Hay muchos momentos de nuestras vidas que pensamos, discutimos, hablamos o comentamos cual es el motivo por el cual pasan cosas, que ante nuestra incredulidad o no, no podemos entender que hayan ocurrido o que tal vez puedan llegar a pasar.
A todos nos pasó dialogar con nuestros abuelos sobre la vida que ellos les tocó vivir, de sus primeros pasos en la escuela, de sus salidas a bailes, de su interés por estudiar o trabajar y porque no, sus primeros amores de juventud y pensar de cómo podía ser la vida matrimonial y la llegada de los hijos.
Uno siempre escucho a sus padres y abuelos y recordando alguna que otra frase de nuestros antepasados, de que si salís o conoces a alguien debes tener en cuenta un sin número de valores, que siempre eran los correctos y a pesar que las épocas eran otras, continúan vigentes a pesar del paso de los años.
Es que la sabiduría de las personas las hace el paso del tiempo y nos sacan la ficha muy rápido cuando uno inicia el camino de la vida y cree que el mundo lo va creando uno y el mundo ya está hecho y derecho y con todos los sinsabores dulces y amargos.
Es que la juventud te da la posibilidad de creer que todo está permitido y en realidad no es tan así, porque la madurez y sensatez se adquieren con el paso de la vida y de los actos que uno va realizando a medida que camina la vida.
Es muy cierto que nosotros no tomamos en cuenta cuando nuestros padres nos dicen fíjate bien con quien estas saliendo o date cuenta quienes son tus amigos o los que están con vos para sacarte ventaja,
Lástima que uno no se da cuenta o no quiere darse cuenta, o porque esta obnubilado con la persona que conoció o simplemente por la misma rebeldía de la edad, de no hacerle caso a los mayores y salir lamentándose más adelante.
Hay cosas que uno puede experimentar y no hace mal a nadie, pero en otras no es tan así, el solo hecho de conocer otra persona, entablar una relación implica una responsabilidad y no creo que todos estemos con esa actitud, por el contrario dejamos que el momento nos invada y luego viene el lamento, de que yo no sabía, que no tengo la culpa y así un vendaval de reproches, que no nos valen de nada.
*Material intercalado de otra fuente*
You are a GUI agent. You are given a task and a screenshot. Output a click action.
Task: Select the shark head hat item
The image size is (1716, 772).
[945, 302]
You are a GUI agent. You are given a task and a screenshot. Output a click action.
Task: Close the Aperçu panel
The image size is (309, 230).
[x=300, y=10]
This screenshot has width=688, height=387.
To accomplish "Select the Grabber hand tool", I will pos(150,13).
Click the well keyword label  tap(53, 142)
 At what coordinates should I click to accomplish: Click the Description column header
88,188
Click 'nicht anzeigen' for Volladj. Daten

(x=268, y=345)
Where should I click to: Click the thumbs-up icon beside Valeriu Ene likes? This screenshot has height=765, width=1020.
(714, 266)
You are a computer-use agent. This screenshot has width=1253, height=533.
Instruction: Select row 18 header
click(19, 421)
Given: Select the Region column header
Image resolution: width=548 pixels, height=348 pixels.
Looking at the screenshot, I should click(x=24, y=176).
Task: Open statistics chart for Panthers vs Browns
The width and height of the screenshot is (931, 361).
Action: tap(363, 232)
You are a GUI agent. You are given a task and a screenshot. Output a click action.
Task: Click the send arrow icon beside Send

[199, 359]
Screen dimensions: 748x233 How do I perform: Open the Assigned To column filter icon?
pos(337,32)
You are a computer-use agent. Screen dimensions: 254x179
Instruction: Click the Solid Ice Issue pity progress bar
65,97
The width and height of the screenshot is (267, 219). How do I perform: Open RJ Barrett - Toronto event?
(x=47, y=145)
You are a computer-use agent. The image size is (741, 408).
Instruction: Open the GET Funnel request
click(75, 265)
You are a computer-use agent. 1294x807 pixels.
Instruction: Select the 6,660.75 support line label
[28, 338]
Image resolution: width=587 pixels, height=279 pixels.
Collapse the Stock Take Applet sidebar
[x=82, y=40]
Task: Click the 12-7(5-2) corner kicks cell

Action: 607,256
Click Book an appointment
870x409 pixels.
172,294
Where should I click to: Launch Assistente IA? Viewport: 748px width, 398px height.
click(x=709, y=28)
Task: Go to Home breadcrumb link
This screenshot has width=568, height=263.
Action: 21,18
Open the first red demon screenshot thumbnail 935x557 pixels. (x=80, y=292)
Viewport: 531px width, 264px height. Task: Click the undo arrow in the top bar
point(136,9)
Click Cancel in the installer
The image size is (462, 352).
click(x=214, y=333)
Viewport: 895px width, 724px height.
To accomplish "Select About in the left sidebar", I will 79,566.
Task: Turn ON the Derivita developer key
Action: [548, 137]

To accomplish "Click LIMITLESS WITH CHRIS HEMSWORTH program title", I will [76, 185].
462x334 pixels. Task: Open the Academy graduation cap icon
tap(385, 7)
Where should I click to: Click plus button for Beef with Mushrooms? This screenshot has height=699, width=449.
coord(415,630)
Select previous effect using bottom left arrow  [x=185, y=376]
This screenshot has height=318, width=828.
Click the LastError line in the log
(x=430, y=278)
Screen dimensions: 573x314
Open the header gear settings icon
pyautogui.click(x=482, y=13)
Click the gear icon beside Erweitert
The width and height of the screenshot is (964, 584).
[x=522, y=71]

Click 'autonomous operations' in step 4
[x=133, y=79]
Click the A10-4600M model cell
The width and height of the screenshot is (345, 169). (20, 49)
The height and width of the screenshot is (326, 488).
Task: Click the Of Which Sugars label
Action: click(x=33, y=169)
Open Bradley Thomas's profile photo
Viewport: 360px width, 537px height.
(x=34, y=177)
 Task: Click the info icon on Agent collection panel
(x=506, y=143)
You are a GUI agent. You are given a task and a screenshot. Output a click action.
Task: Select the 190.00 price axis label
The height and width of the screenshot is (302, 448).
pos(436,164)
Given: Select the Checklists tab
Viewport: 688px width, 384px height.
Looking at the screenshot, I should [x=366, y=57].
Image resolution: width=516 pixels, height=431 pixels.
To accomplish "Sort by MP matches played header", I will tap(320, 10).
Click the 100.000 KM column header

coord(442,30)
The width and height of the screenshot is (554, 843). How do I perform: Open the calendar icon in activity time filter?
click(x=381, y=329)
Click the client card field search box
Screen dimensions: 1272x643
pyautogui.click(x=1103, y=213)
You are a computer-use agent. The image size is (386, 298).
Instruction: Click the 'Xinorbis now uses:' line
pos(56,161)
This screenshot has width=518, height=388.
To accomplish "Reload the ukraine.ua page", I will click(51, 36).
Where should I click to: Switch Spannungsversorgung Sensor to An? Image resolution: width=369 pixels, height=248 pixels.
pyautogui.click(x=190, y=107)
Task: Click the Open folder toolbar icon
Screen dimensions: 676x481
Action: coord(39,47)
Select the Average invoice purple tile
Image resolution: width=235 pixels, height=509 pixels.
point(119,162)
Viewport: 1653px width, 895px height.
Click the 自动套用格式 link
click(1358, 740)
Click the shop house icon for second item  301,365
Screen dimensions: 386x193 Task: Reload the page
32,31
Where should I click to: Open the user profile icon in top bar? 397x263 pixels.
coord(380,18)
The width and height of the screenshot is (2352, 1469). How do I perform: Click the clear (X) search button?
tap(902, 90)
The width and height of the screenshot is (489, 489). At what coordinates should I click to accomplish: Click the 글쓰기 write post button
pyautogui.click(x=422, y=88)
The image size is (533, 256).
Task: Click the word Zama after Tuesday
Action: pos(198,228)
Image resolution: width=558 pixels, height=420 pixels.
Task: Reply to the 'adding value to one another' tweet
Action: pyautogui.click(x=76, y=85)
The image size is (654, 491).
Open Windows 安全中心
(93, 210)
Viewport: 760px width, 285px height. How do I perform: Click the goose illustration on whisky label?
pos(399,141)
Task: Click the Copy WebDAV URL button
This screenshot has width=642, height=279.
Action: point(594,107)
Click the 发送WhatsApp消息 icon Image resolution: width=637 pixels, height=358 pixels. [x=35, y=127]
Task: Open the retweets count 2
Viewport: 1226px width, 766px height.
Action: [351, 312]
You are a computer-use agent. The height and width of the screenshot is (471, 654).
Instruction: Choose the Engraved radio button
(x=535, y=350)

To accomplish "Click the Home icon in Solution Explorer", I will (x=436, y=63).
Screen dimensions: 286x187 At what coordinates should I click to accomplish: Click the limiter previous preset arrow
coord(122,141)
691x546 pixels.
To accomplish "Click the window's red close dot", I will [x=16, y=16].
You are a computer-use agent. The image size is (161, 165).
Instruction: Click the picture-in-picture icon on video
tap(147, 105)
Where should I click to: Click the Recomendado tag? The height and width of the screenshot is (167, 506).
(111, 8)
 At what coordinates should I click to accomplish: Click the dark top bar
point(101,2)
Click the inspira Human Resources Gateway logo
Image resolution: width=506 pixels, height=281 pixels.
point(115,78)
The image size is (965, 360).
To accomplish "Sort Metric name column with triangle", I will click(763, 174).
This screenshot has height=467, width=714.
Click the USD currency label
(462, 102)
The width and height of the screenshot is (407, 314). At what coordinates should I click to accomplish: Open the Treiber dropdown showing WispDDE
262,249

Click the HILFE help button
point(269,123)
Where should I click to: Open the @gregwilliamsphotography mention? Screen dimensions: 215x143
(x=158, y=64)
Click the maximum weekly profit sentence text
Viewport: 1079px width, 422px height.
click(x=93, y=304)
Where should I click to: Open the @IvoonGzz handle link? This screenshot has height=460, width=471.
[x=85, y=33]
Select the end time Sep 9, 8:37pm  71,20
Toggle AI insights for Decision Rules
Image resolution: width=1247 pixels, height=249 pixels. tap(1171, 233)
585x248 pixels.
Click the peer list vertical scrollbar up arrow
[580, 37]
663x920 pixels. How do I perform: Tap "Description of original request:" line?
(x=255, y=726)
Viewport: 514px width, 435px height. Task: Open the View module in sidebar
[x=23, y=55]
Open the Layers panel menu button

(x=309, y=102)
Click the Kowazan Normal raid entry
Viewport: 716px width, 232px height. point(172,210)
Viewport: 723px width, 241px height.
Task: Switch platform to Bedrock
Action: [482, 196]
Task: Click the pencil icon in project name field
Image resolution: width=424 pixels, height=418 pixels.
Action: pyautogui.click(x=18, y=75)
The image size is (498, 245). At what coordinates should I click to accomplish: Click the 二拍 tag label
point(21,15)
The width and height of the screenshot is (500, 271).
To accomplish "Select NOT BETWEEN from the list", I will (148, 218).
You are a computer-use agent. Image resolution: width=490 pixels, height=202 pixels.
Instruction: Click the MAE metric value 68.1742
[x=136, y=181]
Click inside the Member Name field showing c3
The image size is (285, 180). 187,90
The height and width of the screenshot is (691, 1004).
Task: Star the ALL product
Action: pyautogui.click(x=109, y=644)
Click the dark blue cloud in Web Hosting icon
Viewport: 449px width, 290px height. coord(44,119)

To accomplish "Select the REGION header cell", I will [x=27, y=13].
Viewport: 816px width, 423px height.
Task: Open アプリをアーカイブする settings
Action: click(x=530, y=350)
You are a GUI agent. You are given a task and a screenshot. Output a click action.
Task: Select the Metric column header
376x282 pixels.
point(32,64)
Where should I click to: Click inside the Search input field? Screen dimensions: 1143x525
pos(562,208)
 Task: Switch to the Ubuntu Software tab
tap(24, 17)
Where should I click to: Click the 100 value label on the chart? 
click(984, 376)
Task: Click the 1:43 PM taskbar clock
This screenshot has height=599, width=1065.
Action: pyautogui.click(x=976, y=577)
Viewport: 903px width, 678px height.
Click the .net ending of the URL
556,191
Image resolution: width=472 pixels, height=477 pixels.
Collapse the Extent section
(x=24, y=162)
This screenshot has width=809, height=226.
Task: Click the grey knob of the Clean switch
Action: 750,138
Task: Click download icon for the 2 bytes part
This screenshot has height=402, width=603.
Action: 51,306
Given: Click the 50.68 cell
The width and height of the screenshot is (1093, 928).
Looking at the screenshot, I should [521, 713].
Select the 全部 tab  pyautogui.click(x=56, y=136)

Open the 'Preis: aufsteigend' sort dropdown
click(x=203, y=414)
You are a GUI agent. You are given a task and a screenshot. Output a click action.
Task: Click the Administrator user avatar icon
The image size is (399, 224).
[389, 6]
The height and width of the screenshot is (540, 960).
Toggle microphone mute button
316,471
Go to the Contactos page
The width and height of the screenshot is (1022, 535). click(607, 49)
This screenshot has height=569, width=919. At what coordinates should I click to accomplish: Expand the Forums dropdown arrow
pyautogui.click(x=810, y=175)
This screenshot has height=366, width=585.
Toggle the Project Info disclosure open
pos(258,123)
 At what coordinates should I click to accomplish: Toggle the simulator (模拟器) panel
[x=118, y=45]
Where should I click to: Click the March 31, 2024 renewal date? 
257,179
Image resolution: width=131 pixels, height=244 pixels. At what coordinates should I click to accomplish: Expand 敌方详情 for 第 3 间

Hay que saber aprovechar los momentos de nuestras vidas, sacarnos las personas que no nos conviene tener como amigos o conocidos, saber decir que NO y no siempre que SI. No todos son los que reflejan ser, hay que tener más recaudos y no vivir pensando en el que dirán, eso ya no existe más y disfrutar los momentos de nuestras vidas, con personas útiles y que nos den afecto y cariño y que nos brinden una amistad sana y cordial y no que estén a nuestro lado por una conveniencia económica o simplemente para arruinarnos la vida.